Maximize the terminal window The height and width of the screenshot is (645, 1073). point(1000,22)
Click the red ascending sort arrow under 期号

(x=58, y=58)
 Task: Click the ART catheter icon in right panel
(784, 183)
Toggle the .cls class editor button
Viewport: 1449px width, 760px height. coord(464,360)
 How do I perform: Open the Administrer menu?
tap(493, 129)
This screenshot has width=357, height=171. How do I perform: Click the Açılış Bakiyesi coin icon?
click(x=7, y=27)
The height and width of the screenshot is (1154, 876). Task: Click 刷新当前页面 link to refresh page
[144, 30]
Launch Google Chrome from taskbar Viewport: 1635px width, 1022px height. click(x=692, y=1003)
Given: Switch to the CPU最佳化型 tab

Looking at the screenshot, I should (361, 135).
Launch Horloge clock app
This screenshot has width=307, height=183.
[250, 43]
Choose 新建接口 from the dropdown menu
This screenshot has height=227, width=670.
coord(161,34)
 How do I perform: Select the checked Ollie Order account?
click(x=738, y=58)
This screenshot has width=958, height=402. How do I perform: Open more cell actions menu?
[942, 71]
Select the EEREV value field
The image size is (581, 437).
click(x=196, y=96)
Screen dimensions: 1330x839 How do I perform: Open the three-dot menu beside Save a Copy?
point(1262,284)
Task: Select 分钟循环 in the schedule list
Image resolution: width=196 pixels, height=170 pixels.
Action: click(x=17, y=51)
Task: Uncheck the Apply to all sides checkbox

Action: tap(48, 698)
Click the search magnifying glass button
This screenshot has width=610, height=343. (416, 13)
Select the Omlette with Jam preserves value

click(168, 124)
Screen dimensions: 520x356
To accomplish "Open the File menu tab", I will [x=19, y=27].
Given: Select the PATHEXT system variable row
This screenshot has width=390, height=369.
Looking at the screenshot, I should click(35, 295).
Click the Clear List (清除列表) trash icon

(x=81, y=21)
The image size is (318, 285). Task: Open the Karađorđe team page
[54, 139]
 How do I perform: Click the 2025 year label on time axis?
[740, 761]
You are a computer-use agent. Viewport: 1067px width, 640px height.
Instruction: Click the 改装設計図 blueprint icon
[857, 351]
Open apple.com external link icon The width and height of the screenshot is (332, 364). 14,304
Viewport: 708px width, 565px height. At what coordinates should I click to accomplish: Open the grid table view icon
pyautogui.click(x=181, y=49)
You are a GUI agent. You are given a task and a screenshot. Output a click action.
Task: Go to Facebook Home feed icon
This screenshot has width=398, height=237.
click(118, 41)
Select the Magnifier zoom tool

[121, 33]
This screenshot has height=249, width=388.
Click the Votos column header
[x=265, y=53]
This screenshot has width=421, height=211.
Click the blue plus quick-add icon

(Your instructions) Copy out all lines from the records where the word "agent" appears.

(Your solution)
You are a computer-use agent. Viewport: 1067px width, 640px height.
You are a GUI agent. You are given a task and a screenshot. Output a click action.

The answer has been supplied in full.